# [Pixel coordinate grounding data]
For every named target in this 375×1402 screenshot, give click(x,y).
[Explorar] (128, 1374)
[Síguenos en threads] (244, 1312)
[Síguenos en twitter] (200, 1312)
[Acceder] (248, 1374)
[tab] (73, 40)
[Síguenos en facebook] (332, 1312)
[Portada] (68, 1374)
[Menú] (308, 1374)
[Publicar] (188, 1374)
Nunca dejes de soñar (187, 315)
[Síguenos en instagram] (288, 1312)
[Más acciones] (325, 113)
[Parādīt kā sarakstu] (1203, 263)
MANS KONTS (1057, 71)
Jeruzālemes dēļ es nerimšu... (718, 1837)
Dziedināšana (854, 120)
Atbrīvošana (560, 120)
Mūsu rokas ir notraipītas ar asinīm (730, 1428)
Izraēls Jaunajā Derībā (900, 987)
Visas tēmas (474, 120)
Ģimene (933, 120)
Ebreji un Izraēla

# [Task goal]
The expected answer is every line above in which the word "Síguenos" appears.

# [Answer section]
[Síguenos en threads] (244, 1312)
[Síguenos en twitter] (200, 1312)
[Síguenos en facebook] (332, 1312)
[Síguenos en instagram] (288, 1312)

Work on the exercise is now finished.